Court of Appeals of Washington, Division 1

December 26, 2017

RICHARD JENSEN, an individual, JENSEN ENTERPRISES, INC., a Washington corporation, Appellants,
v.
JOHN MISNER, an individual, Respondent.

          VERELLEN, C.J.

         The Washington uniform arbitration act directs arbitrators to disclose "any known facts that a reasonable person would consider likely to affect the impartiality of the arbitrator in the arbitration proceeding."[1] There is no presumption of evident partiality unless the arbitrator fails to disclose "a known, direct, and material interest in the outcome of the arbitration proceeding or a known, existing, and substantial relationship with a party."[2] And to vacate an award, any nondisclosure "must have impacted the award."[3]

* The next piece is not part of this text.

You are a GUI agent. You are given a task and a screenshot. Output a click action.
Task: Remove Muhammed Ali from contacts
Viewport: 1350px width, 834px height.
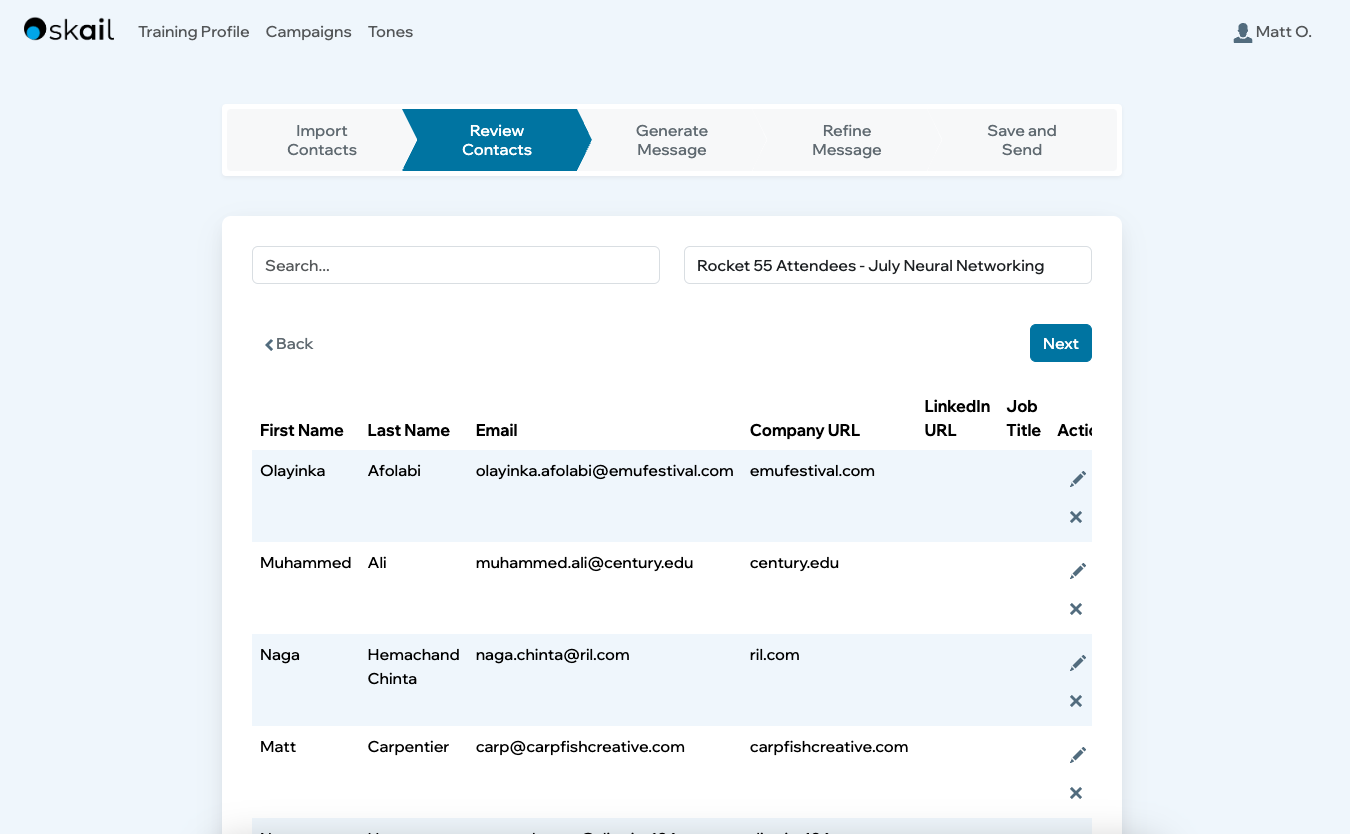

         Richard Jensen contends the superior court should have vacated a 2016 Financial Industry Regulatory Authority (FINRA) arbitration ruling in favor of John Misner because of omissions and misrepresentations by two of three arbitrators. Two panel members previously served together on a 2001 FINRA panel, and one of the panel members was affiliated with a law firm sued by its landlord in 1995, on claims allegedly similar to those at issue in the arbitration.

         Jensen does not establish evident partiality. Neither service on the 2001 panel nor the 1995 lawsuit are facts that a reasonable person would consider likely to affect the impartiality of the arbitrators. Neither arbitrator had an interest in the outcome nor any relationship with a party required for a presumption of evident partiality. And speculation that the two arbitrators would have been removed by Jensen does not establish a nondisclosure that must have impacted the award.

         Jensen's alternate theories of arbitrator misconduct, undue means, and exceeding authority are not persuasive. Jensen provides no compelling authority that the alleged violations of the FINRA rules establish a statutory ground to vacate.

         Finally, because the appeal includes debatable issues, Misner is not entitled to attorney fees as a sanction under RAP 18.9.

         Therefore, we affirm.

         FACTS

         Jensen Enterprises, Inc., owned by Richard Jensen, purchased securitized real properties through Pacific West Securities, Inc. Two of the five purchased properties performed well, but the other three were unsuccessful.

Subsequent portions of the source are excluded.